MicroRNA Let-7 targets AMPK and impairs hepatic lipid metabolism in offspring of maternal obese pregnancies

Nutritional status during gestation may lead to a phenomenon known as metabolic programming, which can be triggered by epigenetic mechanisms. The Let-7 family of microRNAs were one of the first to be discovered, and are closely related to metabolic processes. Bioinformatic analysis revealed that Prkaa2, the gene that encodes AMPK alpha 2, is a predicted target of Let-7. Here we aimed to investigate whether Let-7 has a role in AMPK alpha 2 levels in the NAFLD development in the offspring programmed by maternal obesity.
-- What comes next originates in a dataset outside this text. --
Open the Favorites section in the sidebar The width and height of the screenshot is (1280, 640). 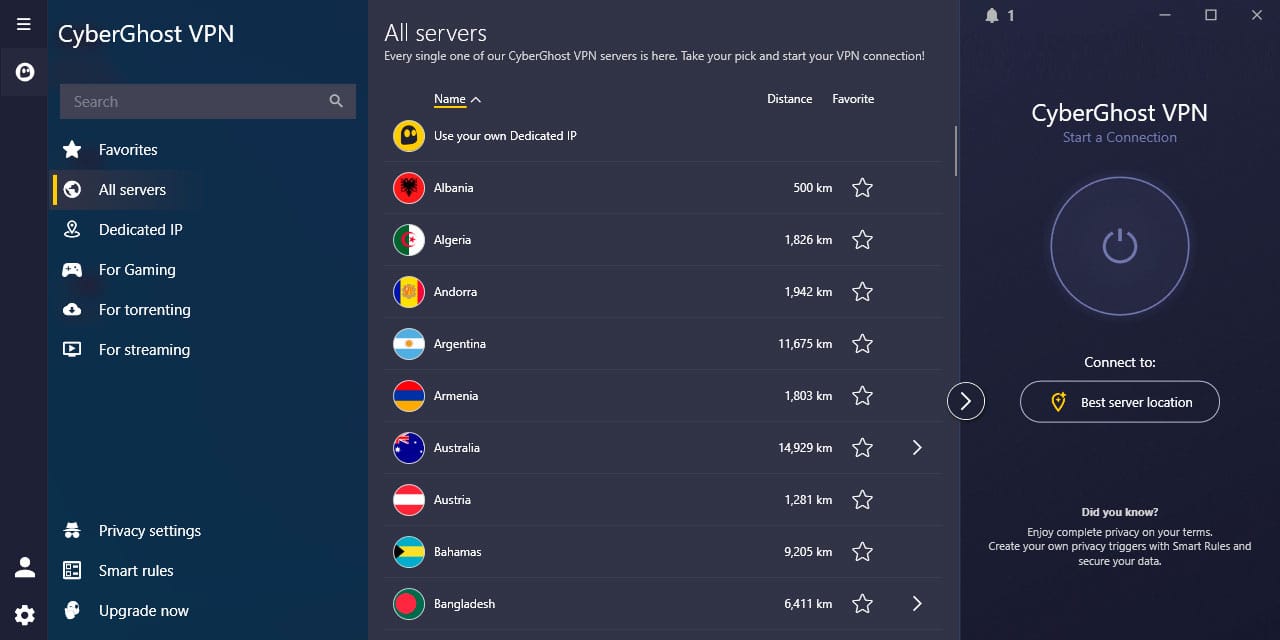pyautogui.click(x=127, y=149)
Let-7 levels were upregulated in the liver of newborn mice from obese dams, while the levels of Prkaa2 were downregulated. Let-7 levels strongly correlated with serum glucose, insulin and NEFA, and in vitro treatment of AML12 with glucose and NEFA lead to higher Let-7 expression. Transfection of Let-7a mimic lead to downregulation of AMPK alpha 2 levels, while the transfection with Let-7a inhibitor impaired both NEFA-mediated reduction of Prkaa2 levels and the fat accumulation driven by NEFA. The transfection of Let-7a inhibitor in ex-vivo liver slices from the offspring of obese dams restored phospho-AMPK alpha 2 levels. In summary, Let-7a appears to regulate hepatic AMPK alpha 2 protein levels and lead to the early hepatic metabolic disturbances in the offspring of obese dams. (AU)